Adrift in the Infinite Scroll – Until a Simple Practice Restored My Love for Books
As a child, I consumed books until my vision grew hazy. Once my exams came around, I exercised the endurance of a ascetic, studying for hours without pause. But in recent years, I’ve watched that capacity for intense focus dissolve into endless browsing on my phone. My attention span now shrinks like a slug at the touch of a thumb. Engaging with books for enjoyment seems less like nourishment and more like a marathon. And for someone who creates content for a living, this is a occupational risk as well as something that left me disheartened. I aimed to regain that mental elasticity, to halt the mental decline.
So, about a year ago, I made a modest vow: every time I came across a term I didn’t know – whether in a novel, an piece, or an casual discussion – I would research it and write it down. Not a thing elaborate, no leather-bound journal or fountain pen. Just a ongoing record kept, amusingly, on my phone. Each seven days, I’d spend a few minutes reviewing the collection back in an attempt to imprint the word into my recall.

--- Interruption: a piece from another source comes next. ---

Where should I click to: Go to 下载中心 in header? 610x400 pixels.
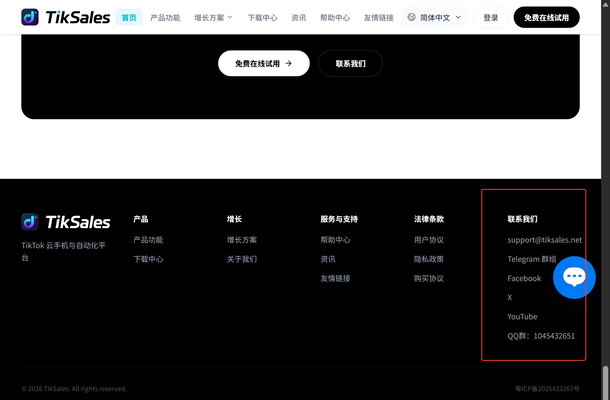[x=263, y=18]
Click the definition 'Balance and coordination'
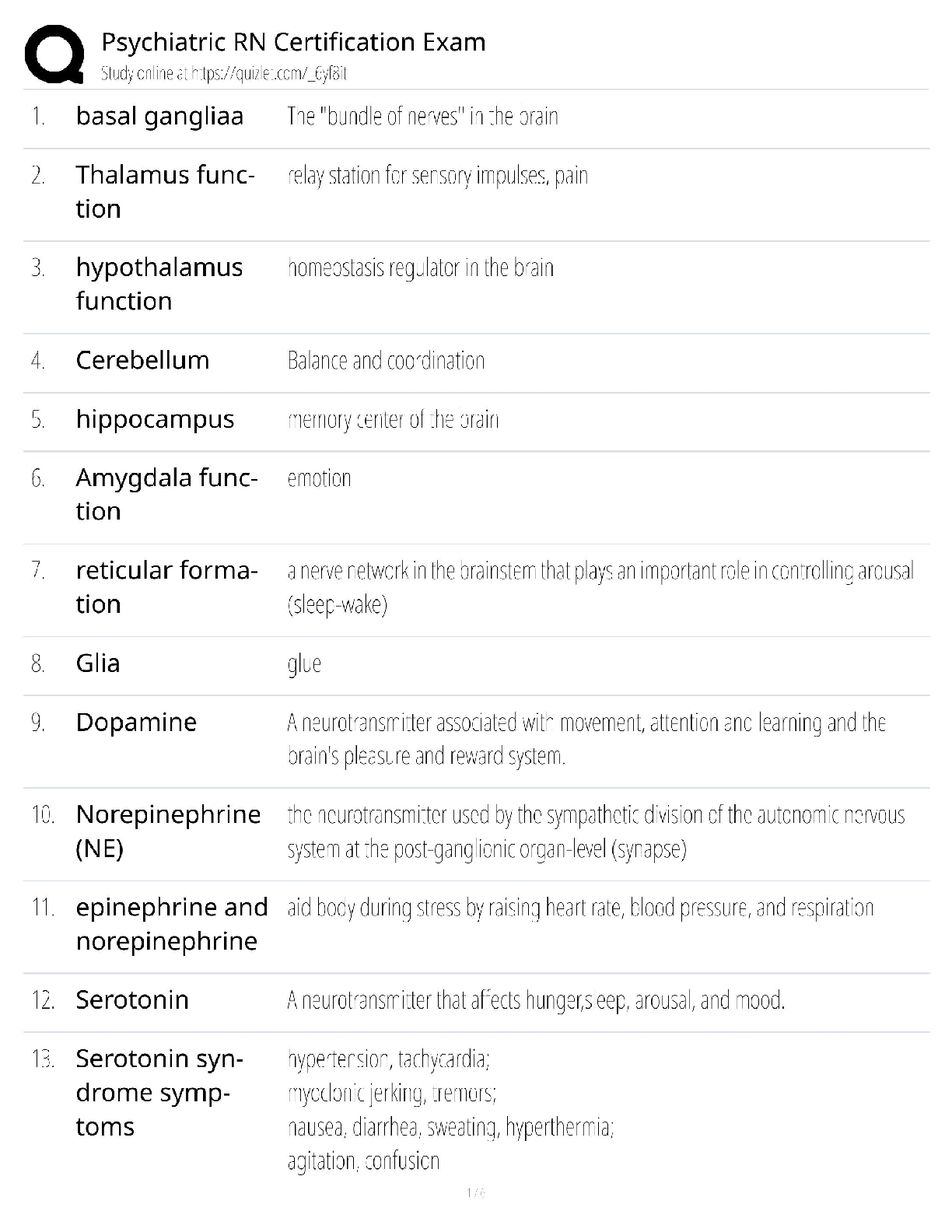952x1232 pixels. click(386, 361)
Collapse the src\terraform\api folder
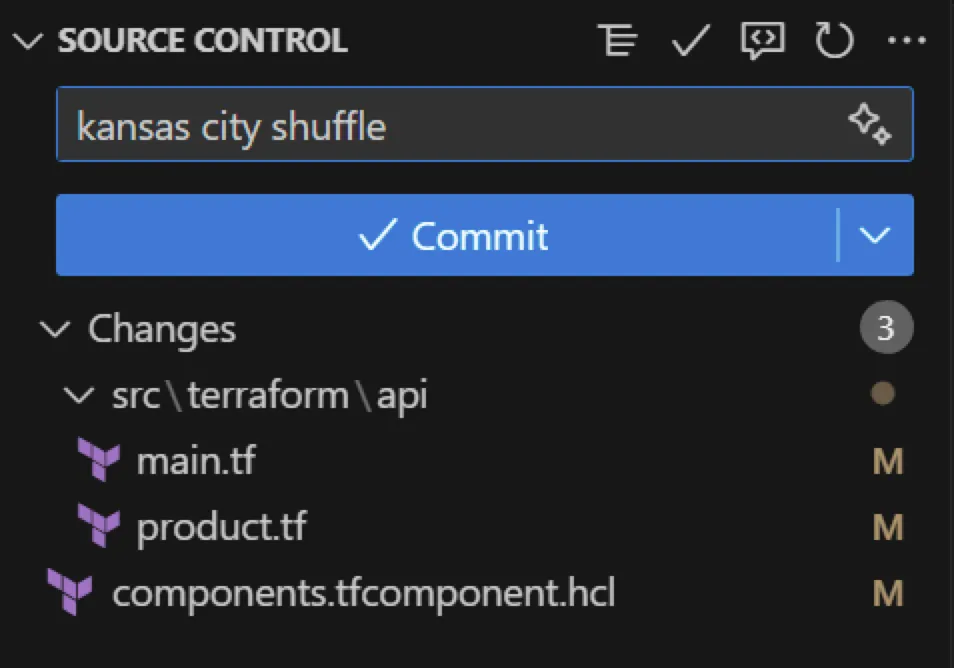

The list now covers almost 20 pages, and this small ritual has been quietly life-changing. The payoff is less about peacocking with uncommon adjectives – which, to be honest, can make you appear insufferable – and more about the cognitive exercise of the practice. Each time I search for and record a word, I feel a slight expansion, as though some neglected part of my mind is stirring again. Even if I never deploy “phantom” in dialogue, the very act of spotting, documenting and revising it interrupts the drift into passive, semi-skimmed focus.
There is also a journalling aspect to it – it acts as something of a journal, a log of where I’ve been reading, what I’ve been pondering and who I’ve been hearing.
It's not as if it’s an simple routine to maintain. It is often very impractical. If I’m reading on the tube, I have to pause in the middle, take out my device and type “millennialism” into my Google doc while trying not to bump the stranger squeezed against me. It can slow my pace to a frustrating crawl. (The Kindle, with its integrated dictionary, is much kinder). And then there’s the reviewing (which I frequently neglect to do), dutifully browsing through my growing vocabulary collection like I’m preparing for a word test.
Realistically, I integrate maybe five percent of these words into my daily speech. “unreformable” made the cut. “mournful” as well. But the majority of them stay like exhibits – admired and catalogued but seldom used.
Still, it’s rendered my mind much keener. I find myself reaching less often for the same overused selection of adjectives, and more frequently for something exact and strong. Rarely are more gratifying than discovering the perfect word you were searching for – like finding the missing component that snaps the picture into position.
In an era when our gadgets drain our focus with relentless effectiveness, it feels subversive to use my own as a instrument for slow thought. And it has given me back something I worried I’d lost – the pleasure of engaging a intellect that, after years of slack scrolling, is finally stirring again.